ICD-10 doesn’t even allow me to code  for “papule.”  As a medium of verbal communication, it records my observations as a “skin thingy.”  Same for, “damn, it looks like a melanoma to me!” which is something you might want to put on a consult.

More crap about the Problem List.

The Wise decided that after I spend a minute or two figuring out this guy’s eye, he needs a prostate examination, a Kennedy-Hawkins test, checking between the toes and using a monofilament on his tootsies.  That’s called MEDICALLY-MANDATED ADD.  Your attention span to one area of the body is limited to the attention span of a goldfish (9 seconds, they say.)

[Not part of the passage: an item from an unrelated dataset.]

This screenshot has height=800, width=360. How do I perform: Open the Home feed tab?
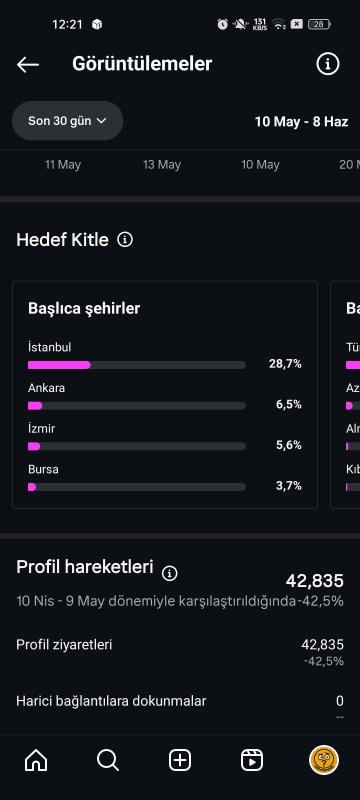[36, 761]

“Your eyes are fine, but you have epididymal varicosities, sir.”  About the only time you can give a conscious patient a really good testicular exam is when his eye is killing him, I suppose.

Great ideas gone bad.

So I no longer have a language in which to speak of the pathology of the patient.  The language has been stripped of any of its finesse.  The pretense that IT could serve the medical chart – for instance, by stripping and indexing the word “eye” out of years of medical records – now insists that I express the patient’s problem in cave-man style.

The other 37 items on the overgrown ICD-10 problem list suggest that I spend time telling him about safe sex, vaccinations, handgun safety in the home, the risk factors and manifestations of major depression, and all sorts of things that would have been called “negligent inattentiveness,” but has now been decreed as a “comprehensive examination.”

“Isn’t it still true, sir, that your Grandmother died of cardiac disease?”  “Was your language-of-origin still English, sir?”  “Have you contemplated gender reselection?”

The patient selects the scope of the visit.  We should respect that selection.  All the quality horseshit about patient-centered care is stirred up to disguise that the medical visit is drifting into utter triviality.